▶ Texte source:

· · · · · · ·

Frères Bisson
Architecture photographique
1856–1864
C’est avec une émotion réelle, et nous avons presque dit avec respect, que nous arrivons aux noms de MM. Bisson frères. Nous savons la distance qui sépare l’exécutant du compositeur, et sommes de ceux-là qui voient le plus beau titre de gloire d’un Litz ou d’un Paganini dans la parfaite interprétation des chefs-d’œuvre de Mozart et de Beethoven ; on n’a donc pas besoin de nous dire que notre enthousiasme doit réserver des tons exceptionnels et vierges en l’honneur des dieux créateurs de l’art que nous cultivons.
Cependant certaines applications, par leur magnificence, participent aux honneurs de l’invention ; or, à notre avis, MM. Bisson utilisent les découvertes des Niepce et des Daguerre comme La Fontaine utilisa les fables d’Ésope. Acclamer en eux une des plus brillantes illustrations de la photographie pratique, ce serait ouvrir la bouche bien grande pour en laisser tomber un lieu commun.

· · · · · · ·

▶ À faire:
- 1) Dans les entrées, recopiez les lignes à l'identique, de celle qui contient « 1920x1080 pixels. Task: Add » jusqu'à la fin des entrées, sans reprendre les images.
- 2) Prolongez le texte sur les frères Bisson à partir de l'endroit où il s'arrête.

▶ Entrées à traiter:
· · · · · · ·

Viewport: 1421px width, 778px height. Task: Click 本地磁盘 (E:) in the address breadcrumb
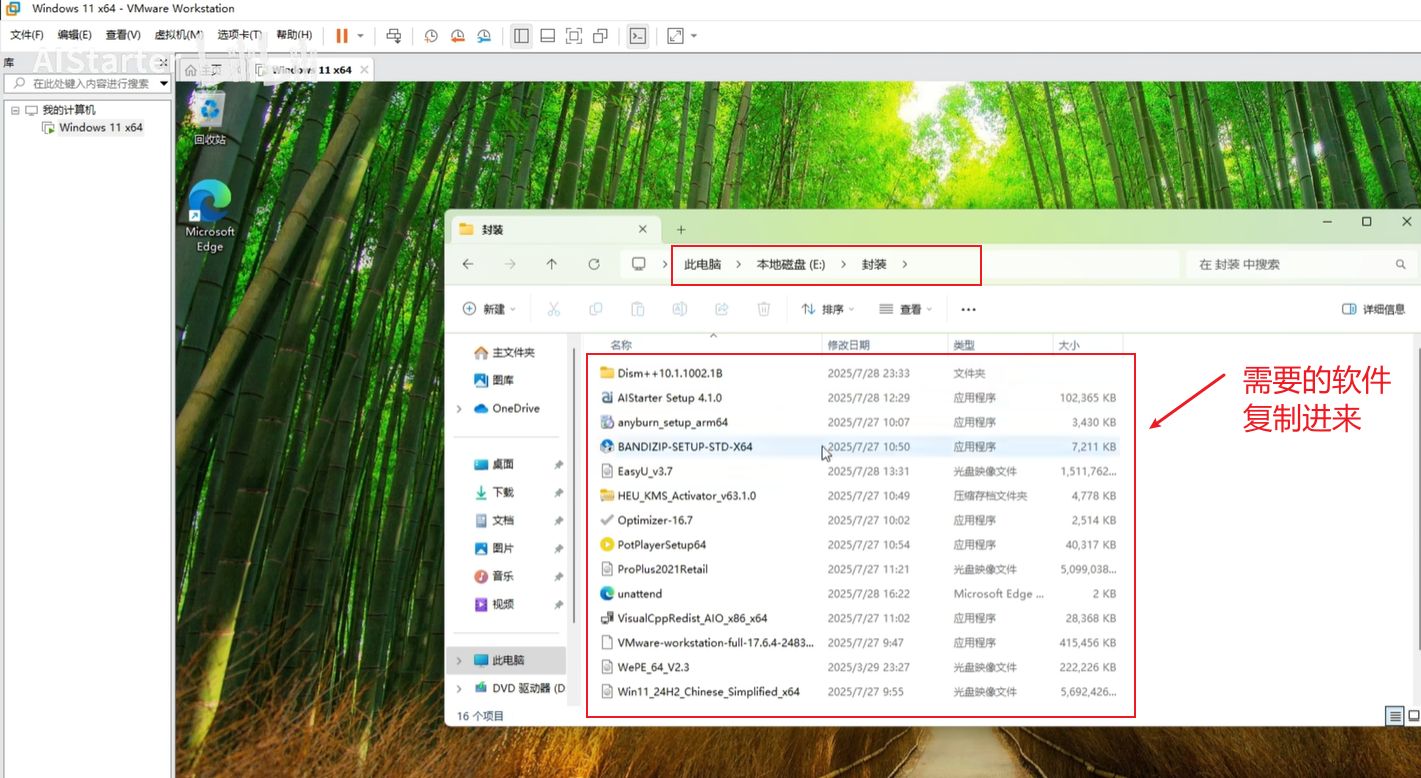[790, 264]
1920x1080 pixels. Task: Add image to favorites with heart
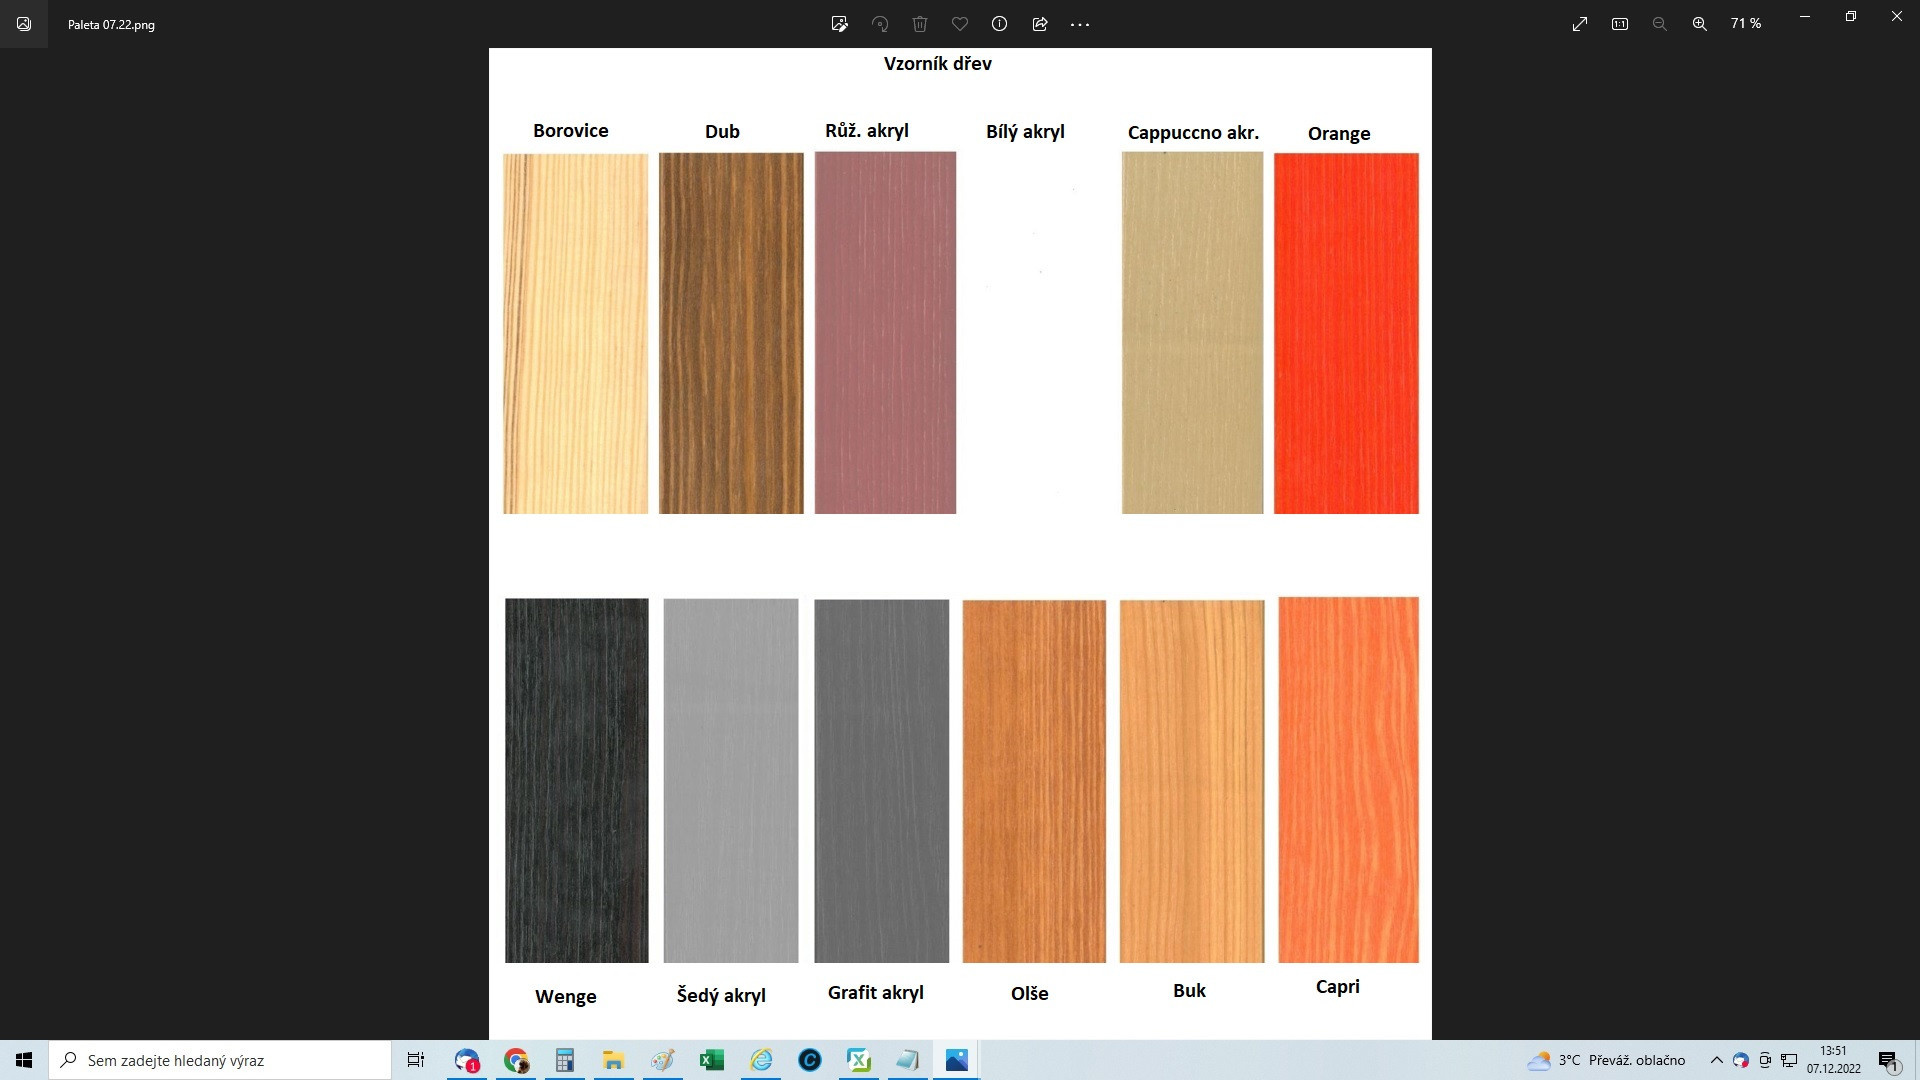click(960, 24)
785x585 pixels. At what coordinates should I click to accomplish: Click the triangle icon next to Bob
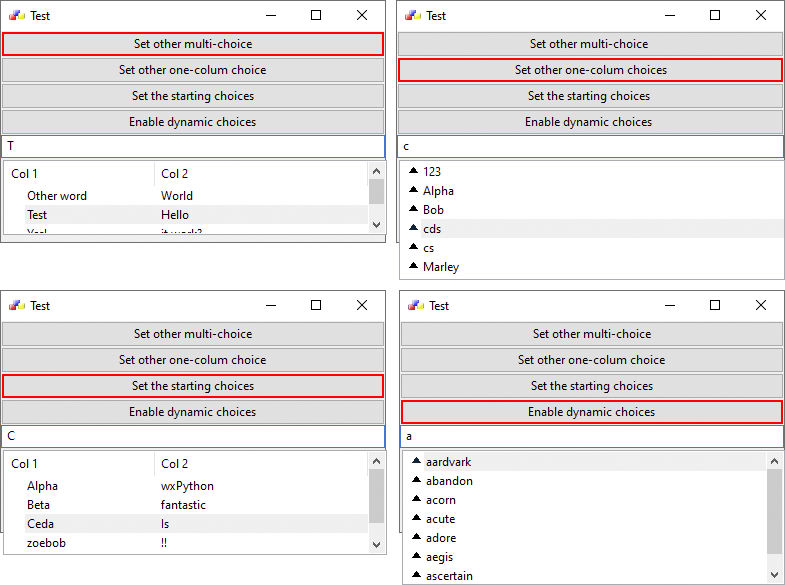pos(413,210)
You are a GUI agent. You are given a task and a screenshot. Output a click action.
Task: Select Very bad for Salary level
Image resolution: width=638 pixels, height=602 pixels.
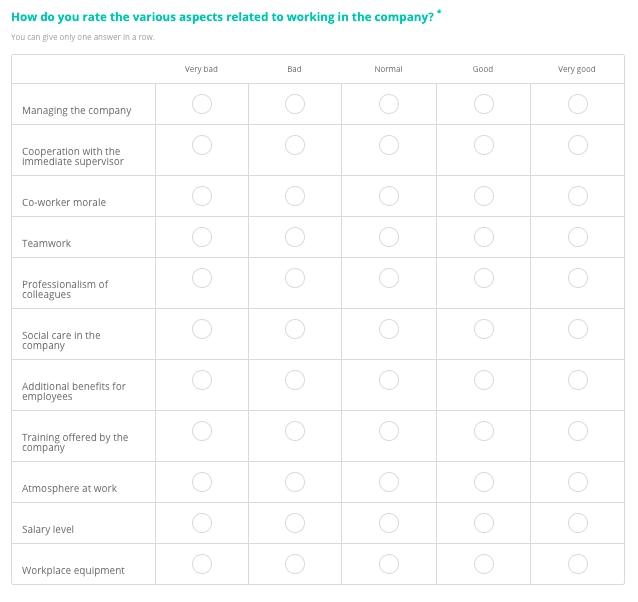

· · · · · · ·

▶ Corrigé:
- 1)
1920x1080 pixels. Task: Add image to favorites with heart
click(960, 24)
785x585 pixels. At what coordinates should I click to accomplish: Click the triangle icon next to Bob
pos(413,210)
You are a GUI agent. You are given a task and a screenshot. Output a click action.
Task: Select Very bad for Salary level
Image resolution: width=638 pixels, height=602 pixels.

- 2)
Architectes et peintres, ils ont voué leur existence aux arts. Mais à la façon dont ils traitent le nôtre, on les devrait croire prédestinés à l’honorer. Jeunes encore, ce sont déjà dans l’arme de vieux grognards. Ils en ont tous les chevrons. En eux l’habileté photographique semble s’être incarnée et, ce qui vaut mieux encore, greffée sur une organisation d’artiste. Il y a près de quinze ans que nous restions bouche béante devant des plaques où resplendissaient toutes les beautés des Rembrandt et des Vandyck ; c’étaient des portraits de MM. Bisson, peints par eux-mêmes, et que M. Chevallier refusait de nous vendre à quelque prix que ce fût.
Faire plus et mieux qu’alors en ce genre leur serait impossible ; mais depuis ils se sont approprié d’une façon supérieure toutes les conquêtes successives ; ils y ont mis leur griffe et n’ont laissé devant eux personne dans les diverses routes qu’ils ont voulu parcourir. L’œuvre de Rembrandt, celle d’Albert Durer, popularisées par leurs soins, en font foi. Ont-ils essayé du paysage ? Nous l’ignorons ; mais à coup sûr, vers quelque région de nos États qu’il leur plaise jamais de se diriger, il faudra plaindre ceux qui jusqu’alors y tenaient le premier rang et voulaient le garder sans partage.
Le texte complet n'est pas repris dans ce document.